What have I learnt after 9 years of independence?

Over 15 years ago, I had seen the original scroll of On The Road by Jack Kerouac at the New York Public Library. A few years later, I finally read On The Road as it had been written in the original scroll. The “stream of consciousness” style was very different to anything I read before, and I enjoyed it greatly. Sometimes I think about the way we scroll through social media these days, whether it is LinkedIn, Twitter or anything else. In a weird sort of way, these continually updating timelines are like a stream of consciousness . I’m not suggesting we should all go and frame our LinkedIn newsfeed as some work of literature.


I recently spotted something on my timeline. LinkedIn reminded me it’s been nine years since I quit my job at Nomura and began to work independently. In a sense, I feel I’ve come full circle, given that after nine years, as I’ve also recently returned to working in the City, a few minutes walk from Nomura, at Turnleaf Analytics which Alexander Denev and I cofounded recently (and yes, our office happens to be fairly close to a number of very good burger joints…!).

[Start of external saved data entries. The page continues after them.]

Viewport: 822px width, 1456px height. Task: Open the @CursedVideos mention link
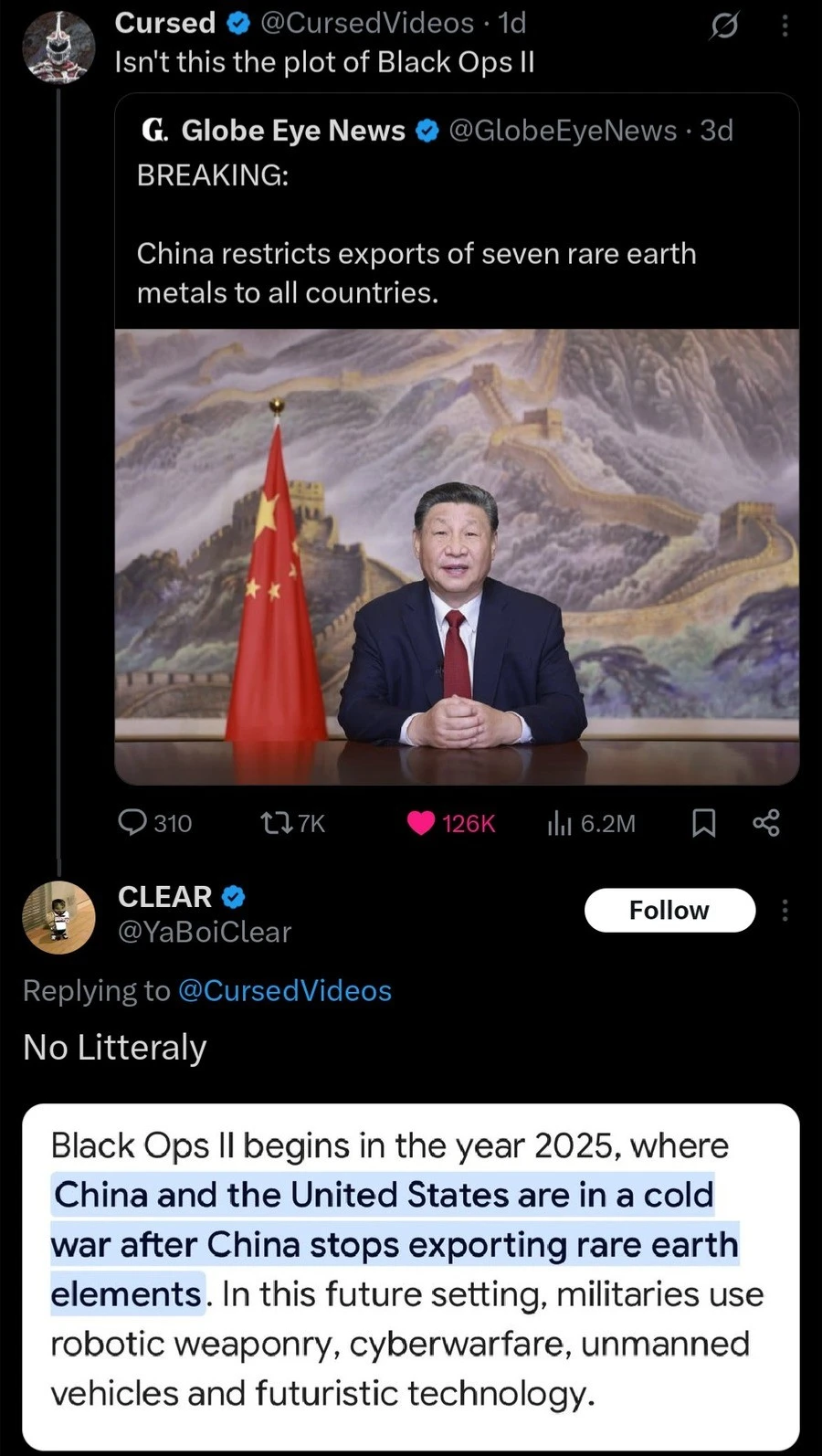(x=284, y=990)
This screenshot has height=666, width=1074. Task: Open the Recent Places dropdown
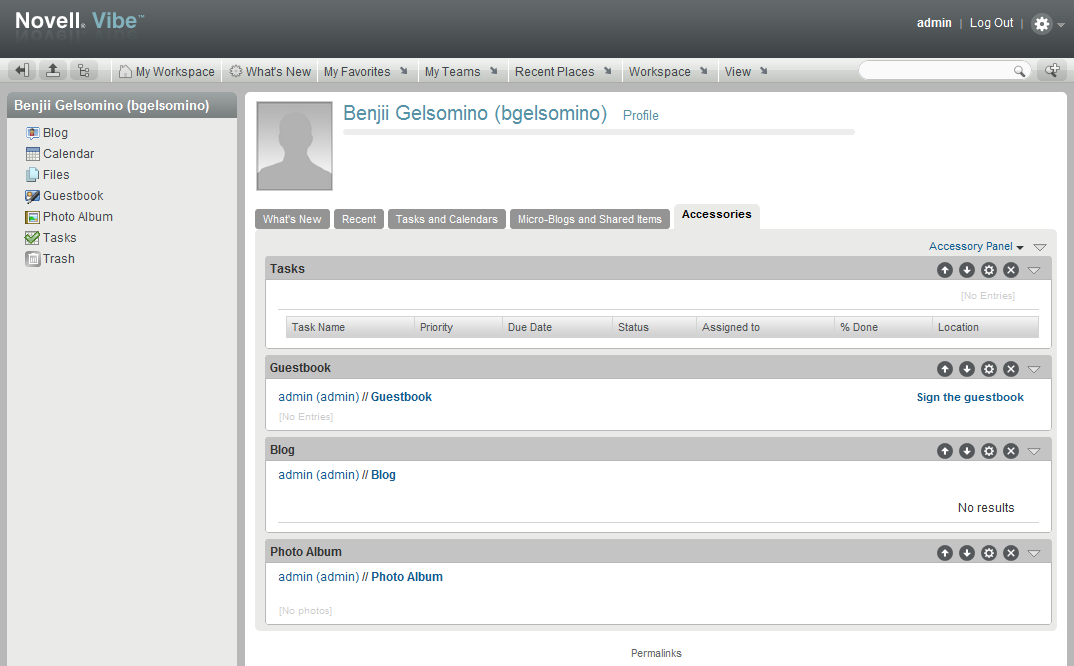tap(610, 71)
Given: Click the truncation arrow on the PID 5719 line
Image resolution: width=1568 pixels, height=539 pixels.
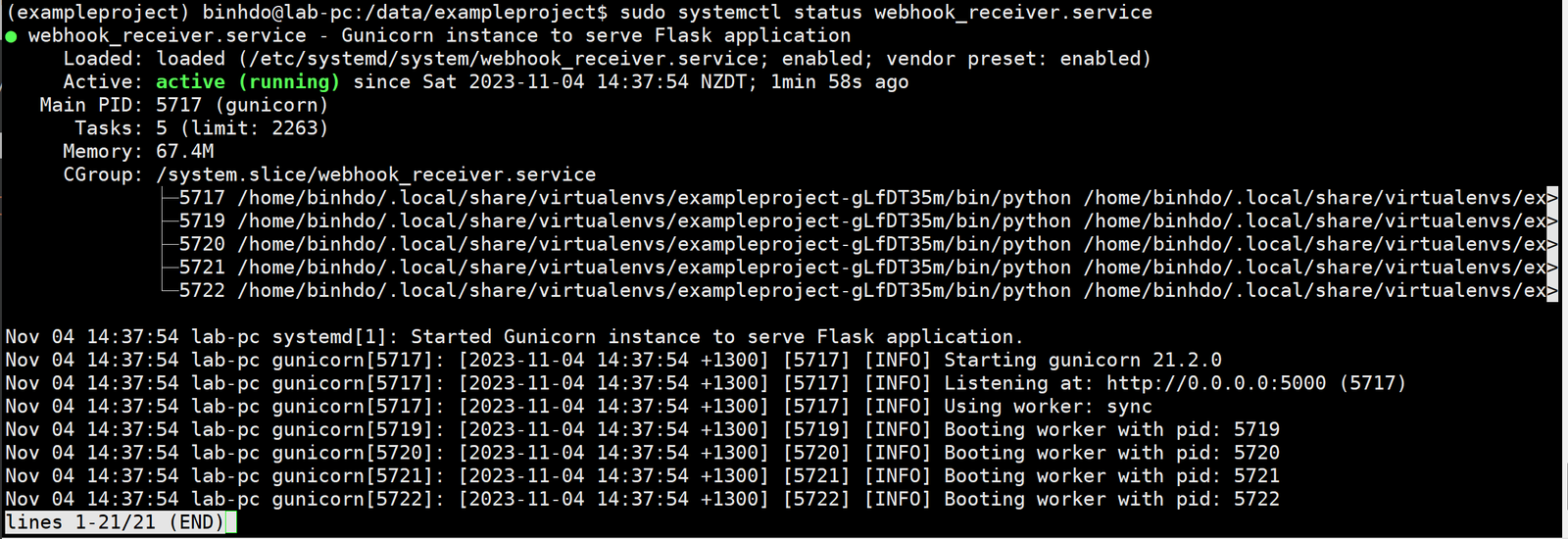Looking at the screenshot, I should coord(1551,221).
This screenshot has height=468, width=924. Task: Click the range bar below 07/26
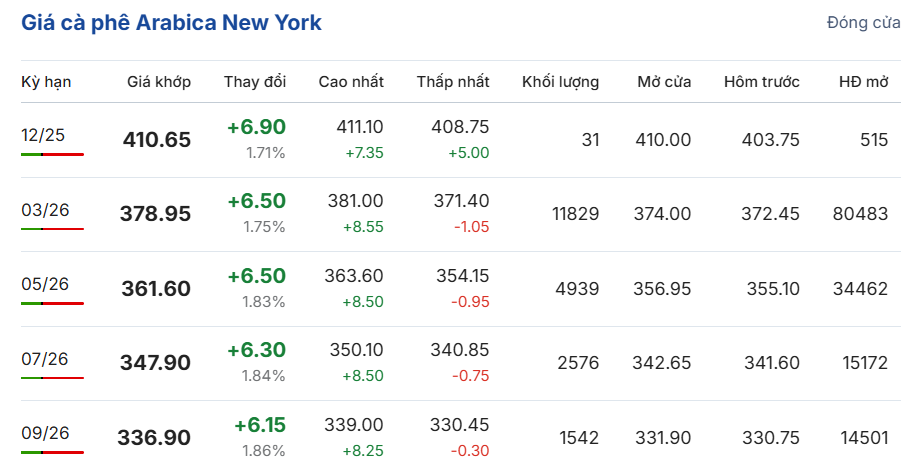pos(52,378)
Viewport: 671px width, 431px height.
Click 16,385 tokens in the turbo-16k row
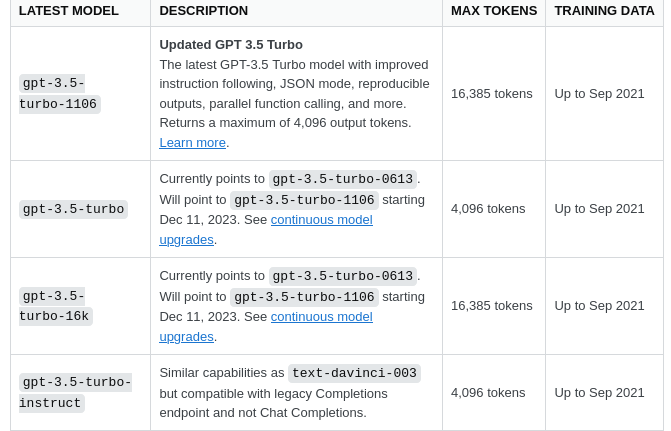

I thought it would be a good idea to write about what I’ve learnt working independently all these years.


I’ve gone through various paths during my independence working in a startup environment. Initially, I was primarily focusing on writing research papers. Then I moved towards consulting and later teaching. I’m still doing some teaching with Thalesians/QDC and at Queen Mary University of London, and maintaining my various open sources projects (and of course continuing my blog here). My main focus, however, is on Turnleaf Analytics, which is a data firm, where we forecast inflation using machine learning and alternative data.

It’s all learning process, no matter what the result
All of these projects that I’ve done over the years, have got some similarities! Notably they all in the area of quant finance and with a focus on FX, macro and related fields. There are also important differences, for example between doing a consulting project and creating a data product. Of course, some projects haven’t gone as well as I had hoped, such as my initial foray into selling independent research. However, the experience proved useful when I moved onto consulting. All these past experiences, have also informed what I’m currently doing at Turnleaf Analytics, whether it is on the technical side or on the marketing side.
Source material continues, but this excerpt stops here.